Even in his toughest moments, Tiger has been a contender here. He finished fourth under unimaginable pressure in 2010, his first tournament since his marriage and reputation unraveled, with mocking banners being tugged from airplanes circling the course. He matched it last year during a stretch when his game remained a mess everywhere else.

So now that he's won again, everyone wants to see if he can break his nearly four-year major drought and get back to making a real push on Nicklaus' record 18 majors, Tiger's stated career goal.

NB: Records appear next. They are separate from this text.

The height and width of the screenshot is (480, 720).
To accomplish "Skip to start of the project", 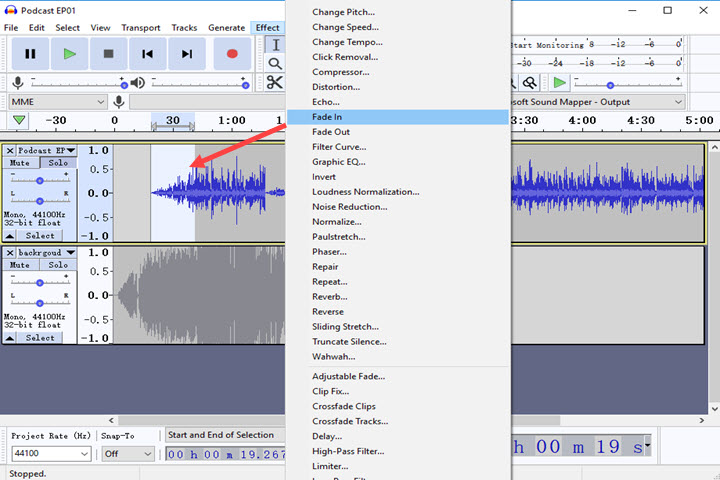I will coord(148,54).
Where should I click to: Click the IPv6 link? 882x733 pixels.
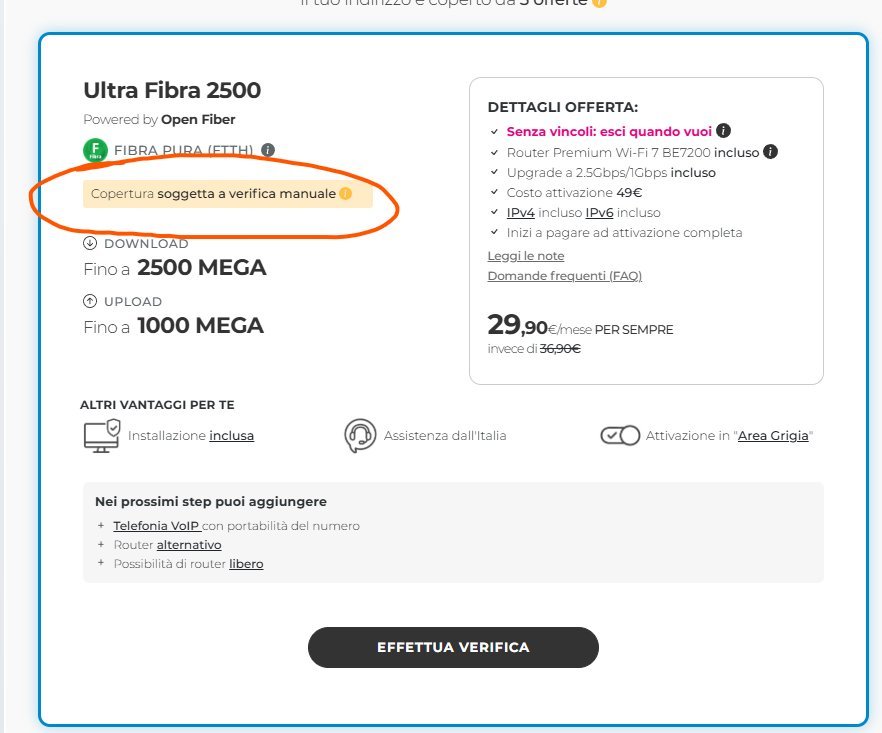(600, 213)
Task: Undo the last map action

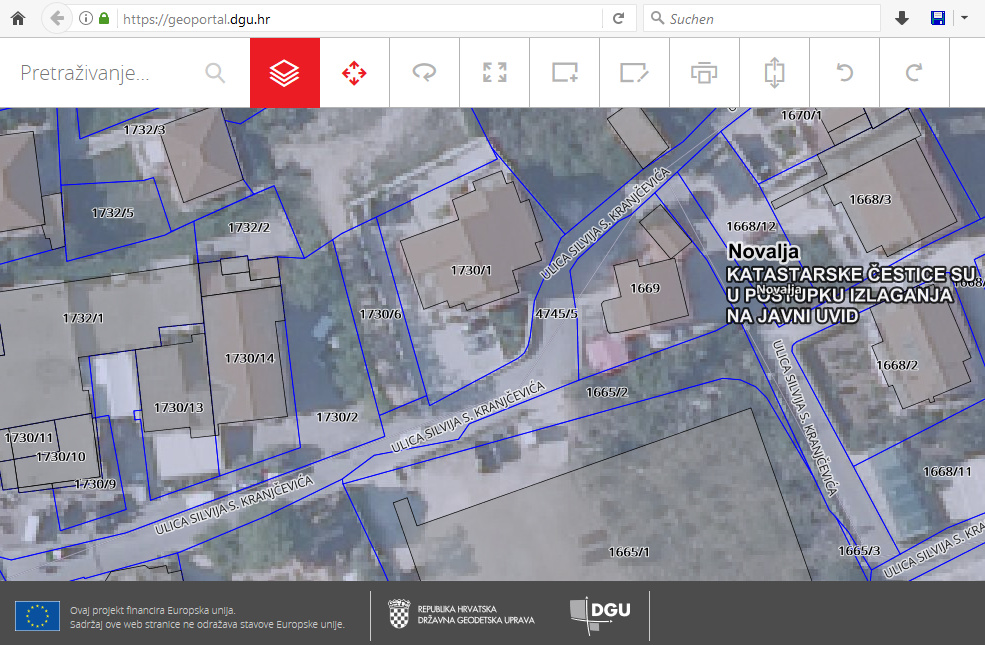Action: pos(845,73)
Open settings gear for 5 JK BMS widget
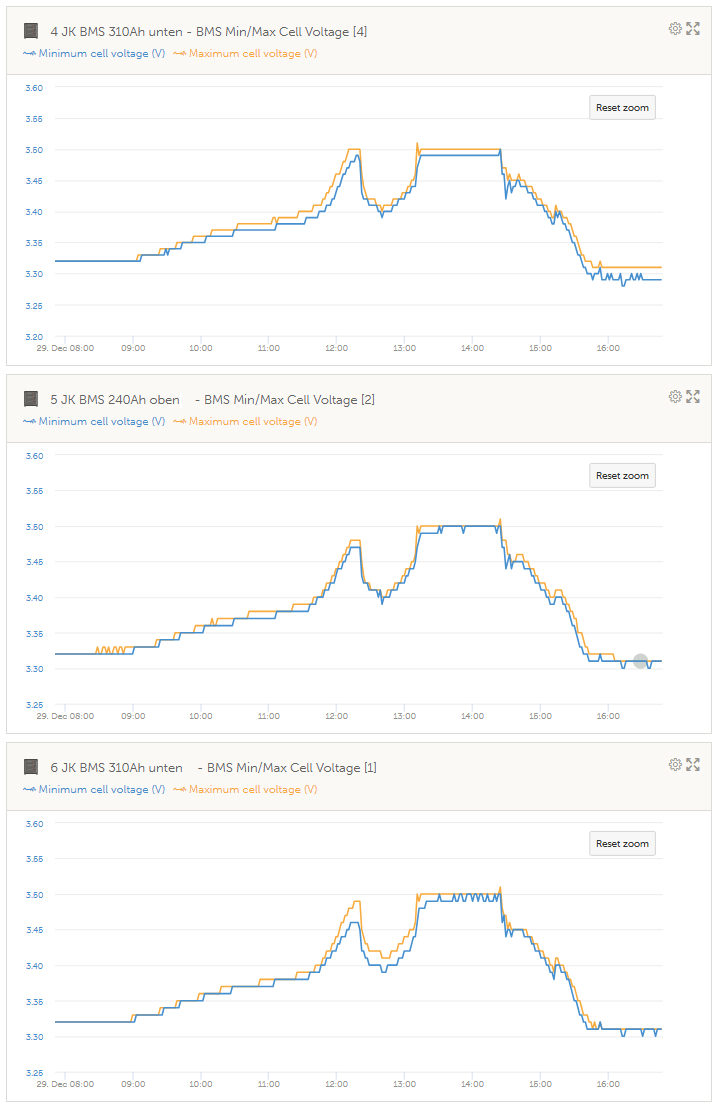This screenshot has height=1107, width=717. tap(675, 397)
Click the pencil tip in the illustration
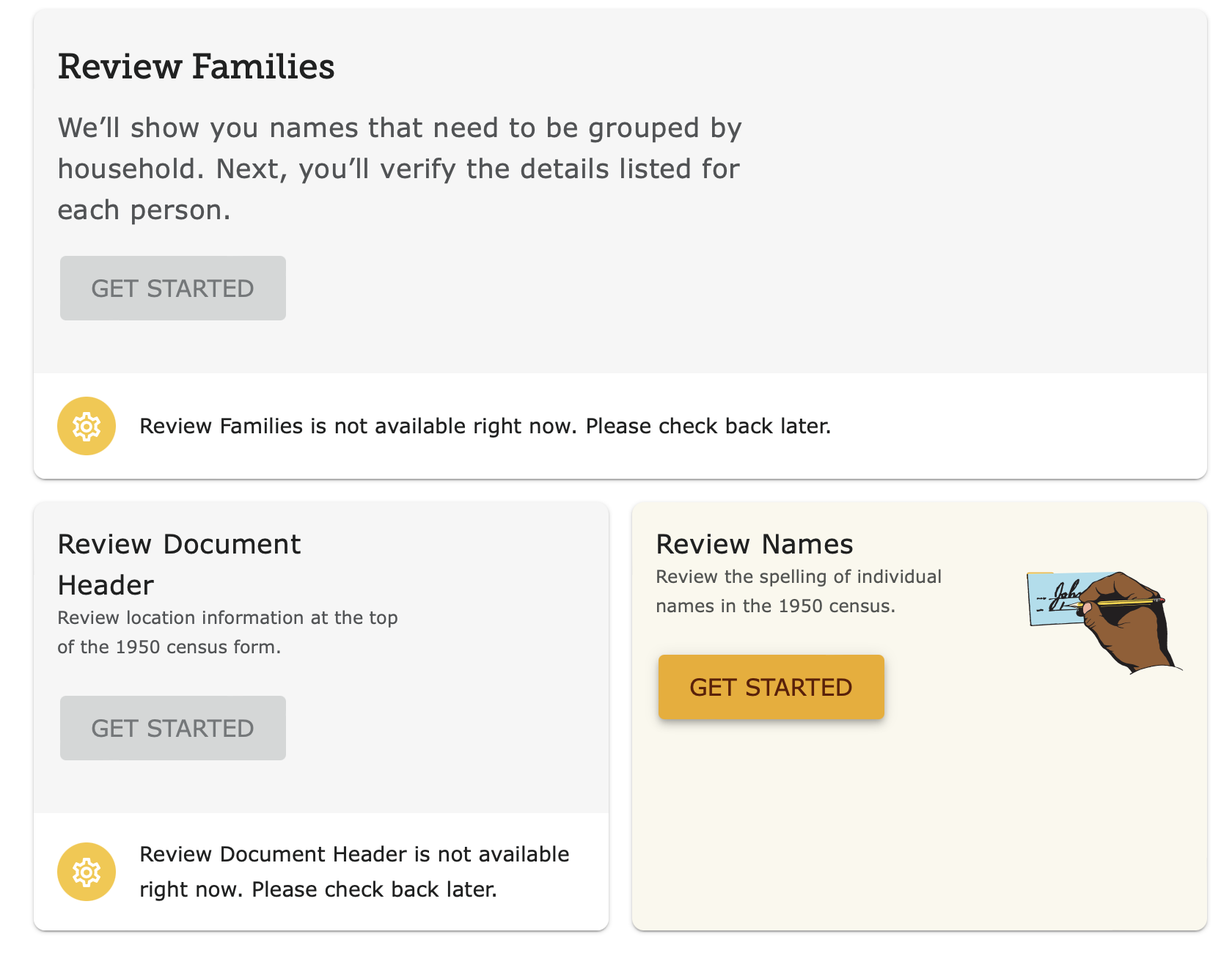The height and width of the screenshot is (959, 1232). click(x=1078, y=606)
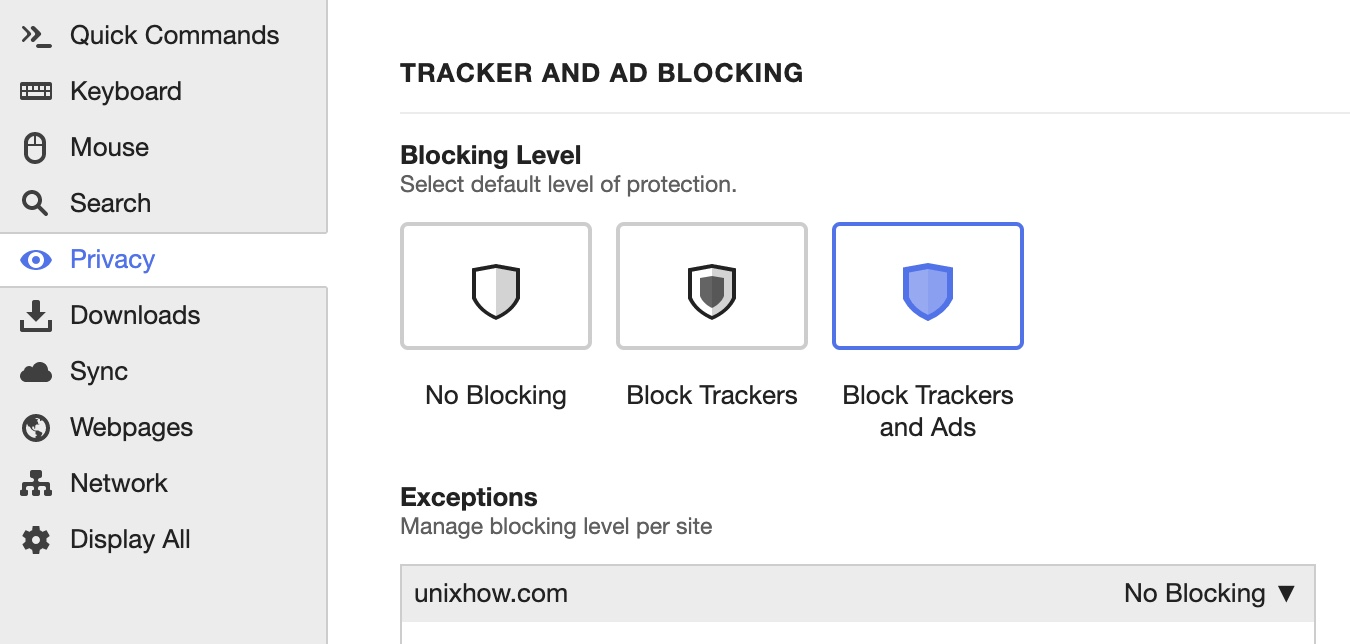Select the Block Trackers shield option
This screenshot has width=1350, height=644.
point(712,286)
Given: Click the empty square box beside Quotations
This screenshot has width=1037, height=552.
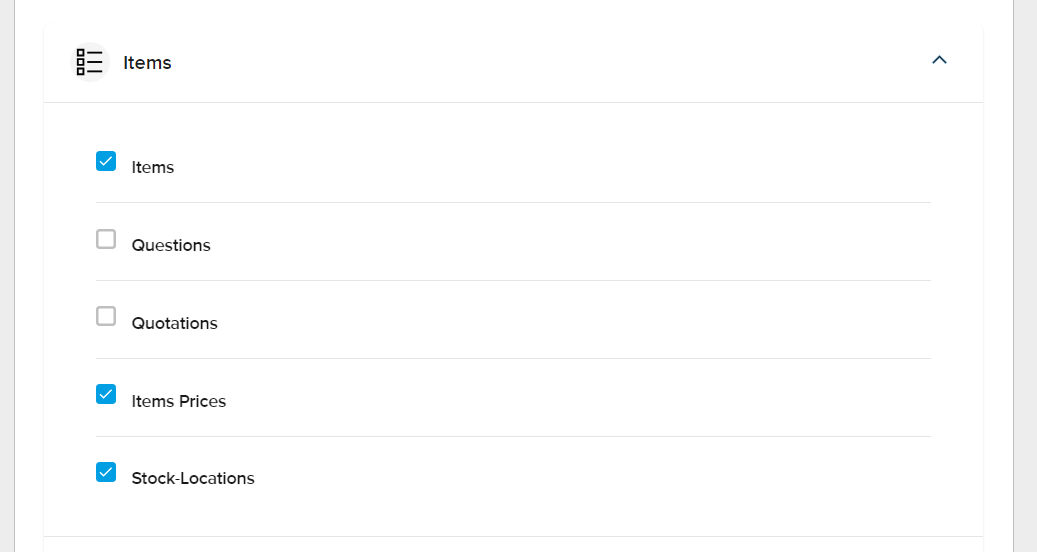Looking at the screenshot, I should 106,317.
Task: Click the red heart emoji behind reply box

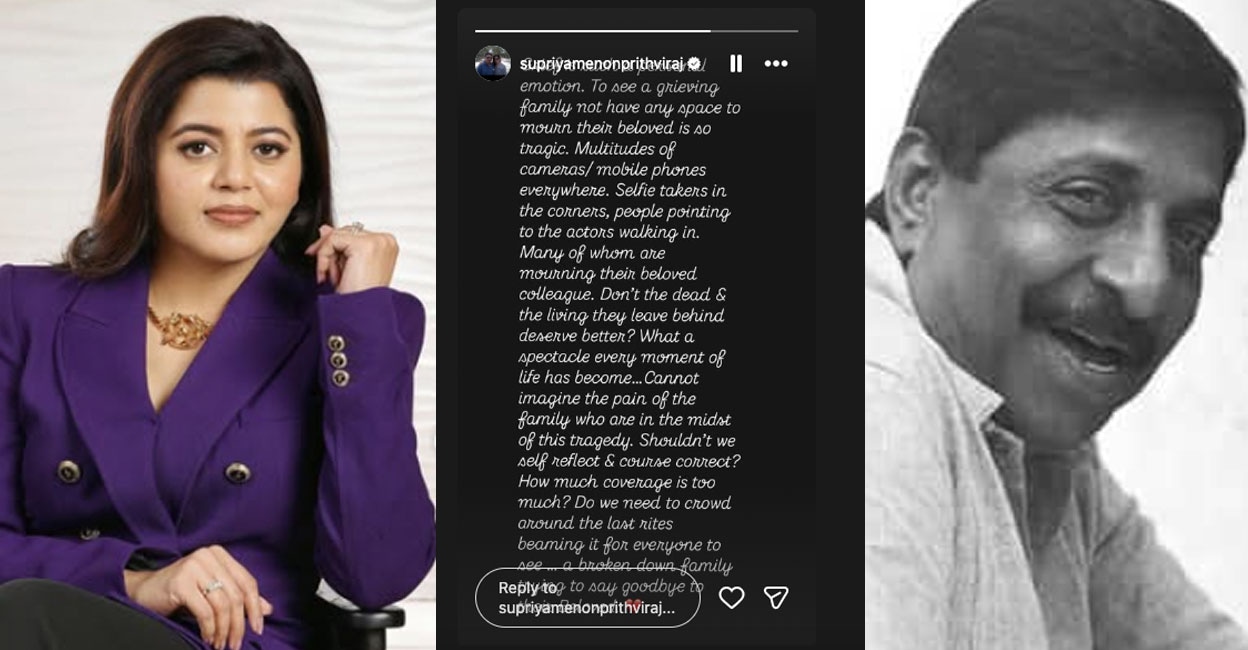Action: [632, 606]
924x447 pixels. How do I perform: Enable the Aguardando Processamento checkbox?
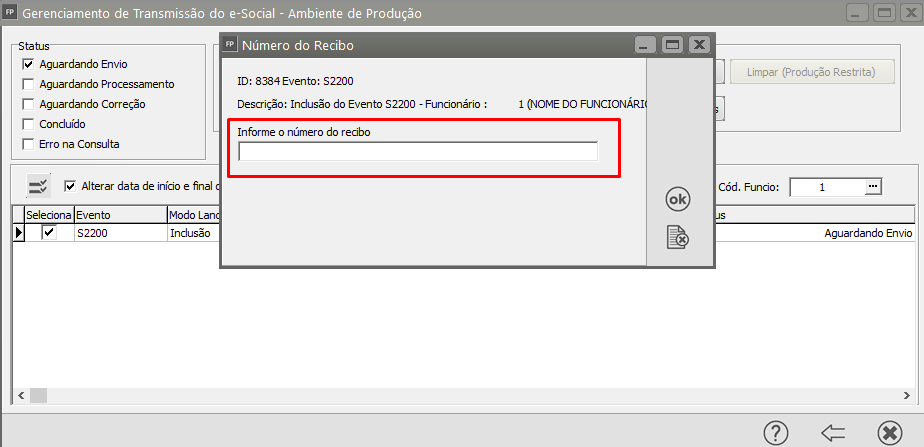(28, 84)
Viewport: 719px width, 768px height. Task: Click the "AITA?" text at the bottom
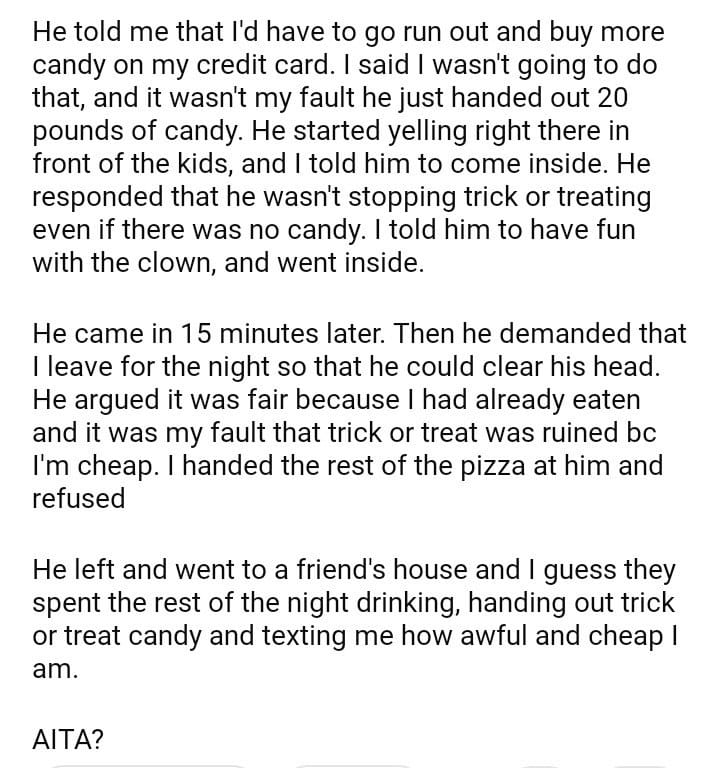click(x=70, y=739)
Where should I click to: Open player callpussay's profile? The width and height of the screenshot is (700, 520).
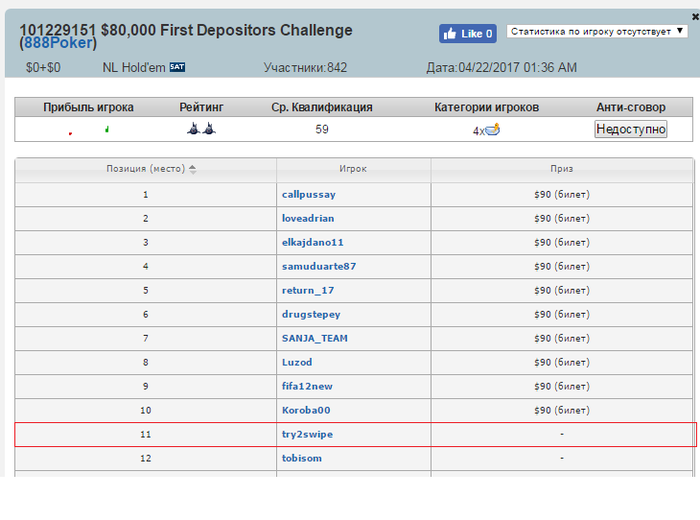point(309,194)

McIlroy, meanwhile, has apparently put his Augusta National demons to rest by going 16-under par to run away with the U.S. Open at Congressional. Last month he held off a charging Woods at the Honda Classic in Palm Beach to move (temporarily) to No. 1 in the world.

He is so relaxed here this week he joked about his worst moments. "It's only golf, no one died out there last Sunday." He even got caught with a cell phone in his pocket, an Augusta National rules violation.

"Oh, sorry, phone's going," McIlroy said sheepishly as it began to beep. "No phones at Augusta."

"We didn't hear anything," said Ronald Townsend, a member that was running his press conference, letting the kid off the hook.

For 22, McIlroy doesn't lack comfort in his own skin, something Woods couldn't seem to find until the last couple of weeks.

"You don't win 14 majors and 70-odd PGA Tour events for nothing, you know," McIlroy said of Woods. "People are very quick to build players up, and they are very quick to knock them back down.

"And, you know, people have very short memories."

Woods saw it the same way in reverse.

"It was cool to see someone learn from their mistakes like that and apply it," Woods said of McIlroy. "You know, he was playing so well, and so be it. He just had one bad round. It happens to everybody. He learned from it, applied it and ran away with it. That was some pretty impressive playing at the Open."

One remains the Big Thing in golf, no matter his slump, and is looking for a fifth green jacket and a renewed surge at Nicklaus. The other remains the Next Big Thing, poised to capture what everyone predicts will be his first bit of glory here.

Everyone's talking Tiger and Rory and after a Tuesday where they both talked themselves, it sounds like a week of recovery and redemption, getting past and moving forward, a new rivalry here at this grand old stage.